Dalam wawancaranya bersama DAAI TV dalam channel You Tube Filantropi, Yenny Wahid (Direktur Wahid Foundation) menjelaskan pentingnya peran perempuan dalam sosial kemasyarakatan berbasis toleransi. Dengan adanya Peace Village (Desa damai), yang merupakan salah satu program Wahid Foundation diharapkan dapat menguatkan perempuan dalam kohesi sosial di masyarakat. Terlebih bagi perempuan di pedesaan. Salah satu kegiatannya yakni adanya pelatihan toleransi dan perdamaian bagi perempuan.

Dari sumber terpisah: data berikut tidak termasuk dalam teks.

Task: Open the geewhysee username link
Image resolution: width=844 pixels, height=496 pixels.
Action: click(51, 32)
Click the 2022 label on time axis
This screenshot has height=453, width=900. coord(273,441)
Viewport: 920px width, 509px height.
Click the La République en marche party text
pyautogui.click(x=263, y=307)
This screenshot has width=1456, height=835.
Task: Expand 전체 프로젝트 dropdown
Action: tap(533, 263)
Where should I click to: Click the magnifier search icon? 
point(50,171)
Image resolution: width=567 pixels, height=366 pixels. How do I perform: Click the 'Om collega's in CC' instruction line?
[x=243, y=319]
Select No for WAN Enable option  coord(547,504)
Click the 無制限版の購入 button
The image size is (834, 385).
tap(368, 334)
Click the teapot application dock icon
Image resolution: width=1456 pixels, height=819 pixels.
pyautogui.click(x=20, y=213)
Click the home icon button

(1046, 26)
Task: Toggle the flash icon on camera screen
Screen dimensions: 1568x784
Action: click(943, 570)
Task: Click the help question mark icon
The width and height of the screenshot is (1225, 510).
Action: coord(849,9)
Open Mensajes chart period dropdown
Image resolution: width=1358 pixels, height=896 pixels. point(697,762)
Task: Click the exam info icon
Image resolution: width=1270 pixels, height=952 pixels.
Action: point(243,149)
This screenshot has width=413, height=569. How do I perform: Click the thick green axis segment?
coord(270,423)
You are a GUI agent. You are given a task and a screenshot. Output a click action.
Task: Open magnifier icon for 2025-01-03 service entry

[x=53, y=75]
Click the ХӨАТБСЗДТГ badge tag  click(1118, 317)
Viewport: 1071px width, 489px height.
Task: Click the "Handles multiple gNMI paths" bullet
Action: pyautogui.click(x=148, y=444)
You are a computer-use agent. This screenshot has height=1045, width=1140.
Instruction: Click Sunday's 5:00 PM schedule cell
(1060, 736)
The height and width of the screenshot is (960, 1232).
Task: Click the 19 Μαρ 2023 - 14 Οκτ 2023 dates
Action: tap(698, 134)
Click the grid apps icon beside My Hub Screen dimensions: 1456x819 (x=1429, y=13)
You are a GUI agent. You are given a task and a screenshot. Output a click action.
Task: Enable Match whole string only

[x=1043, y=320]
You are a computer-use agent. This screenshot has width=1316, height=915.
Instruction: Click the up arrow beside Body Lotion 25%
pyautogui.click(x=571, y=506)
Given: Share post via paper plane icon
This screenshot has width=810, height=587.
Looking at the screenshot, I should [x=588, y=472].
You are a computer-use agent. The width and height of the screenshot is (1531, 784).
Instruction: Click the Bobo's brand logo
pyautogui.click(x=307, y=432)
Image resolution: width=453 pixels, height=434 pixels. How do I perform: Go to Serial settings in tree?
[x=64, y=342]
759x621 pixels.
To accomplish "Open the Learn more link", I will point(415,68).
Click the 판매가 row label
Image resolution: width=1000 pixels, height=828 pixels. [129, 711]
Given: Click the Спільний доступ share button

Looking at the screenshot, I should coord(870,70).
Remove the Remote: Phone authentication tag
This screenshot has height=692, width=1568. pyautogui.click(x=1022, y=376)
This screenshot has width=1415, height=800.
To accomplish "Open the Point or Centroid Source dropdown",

Hal ini adalah cerminan bahwa membangun empati serta toleransi antara perempuan memang sangatlah penting guna membangun perdamaian di tengah masyarakat. Setiap anggota perempuan yang terlibat harus berikrar untuk menanamkan rasa menghormati satu sama lain, tidak memandang latar belakang agama atau budaya, serta harus saling tolong menolong.
Kedua tokoh tersebut sudah cukup mewakili bahwa narasi tentang membangun potensi antar perempuan dalam ranah empati dan toleransi harus ditumbuhkan. Ini pula yang harus dipahami oleh para perempuan negeri ini, juga remaja-remaja putrinya, para penerus peradaban. Agar dapat membentuk kehidupan yang lebih baik di masa mendatang.